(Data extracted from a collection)
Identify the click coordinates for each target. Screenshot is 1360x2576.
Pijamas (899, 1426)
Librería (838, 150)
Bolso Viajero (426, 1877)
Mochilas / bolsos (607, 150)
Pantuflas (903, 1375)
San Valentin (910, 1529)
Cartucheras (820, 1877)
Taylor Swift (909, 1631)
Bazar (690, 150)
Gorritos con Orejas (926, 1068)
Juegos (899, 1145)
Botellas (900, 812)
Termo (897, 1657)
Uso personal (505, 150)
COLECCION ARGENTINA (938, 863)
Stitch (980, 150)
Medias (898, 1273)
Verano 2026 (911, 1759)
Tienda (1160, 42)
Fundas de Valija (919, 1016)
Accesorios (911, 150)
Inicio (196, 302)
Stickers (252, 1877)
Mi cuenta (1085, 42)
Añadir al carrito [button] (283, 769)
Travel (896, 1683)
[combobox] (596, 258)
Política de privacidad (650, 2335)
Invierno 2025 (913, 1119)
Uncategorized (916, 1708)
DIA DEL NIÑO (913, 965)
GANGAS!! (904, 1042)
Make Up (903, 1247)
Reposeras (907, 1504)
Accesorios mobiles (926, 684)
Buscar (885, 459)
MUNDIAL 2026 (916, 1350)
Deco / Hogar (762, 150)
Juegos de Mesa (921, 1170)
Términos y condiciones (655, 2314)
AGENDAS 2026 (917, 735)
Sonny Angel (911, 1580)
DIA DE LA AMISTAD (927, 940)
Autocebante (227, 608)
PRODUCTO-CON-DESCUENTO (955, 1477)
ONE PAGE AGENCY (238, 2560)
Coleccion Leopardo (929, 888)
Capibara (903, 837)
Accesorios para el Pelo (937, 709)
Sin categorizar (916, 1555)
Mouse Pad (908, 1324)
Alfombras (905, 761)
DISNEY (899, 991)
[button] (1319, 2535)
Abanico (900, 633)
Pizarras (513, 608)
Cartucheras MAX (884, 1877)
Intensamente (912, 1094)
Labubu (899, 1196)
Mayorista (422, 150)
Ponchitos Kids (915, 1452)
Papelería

_Assigned task_:
Begin with the line that contains "Pizarras (513, 608)" and set down each line exactly until the records above end, including the final line.

_Written solution_:
Pizarras (513, 608)
Cartucheras MAX (884, 1877)
Intensamente (912, 1094)
Labubu (899, 1196)
Mayorista (422, 150)
Ponchitos Kids (915, 1452)
Papelería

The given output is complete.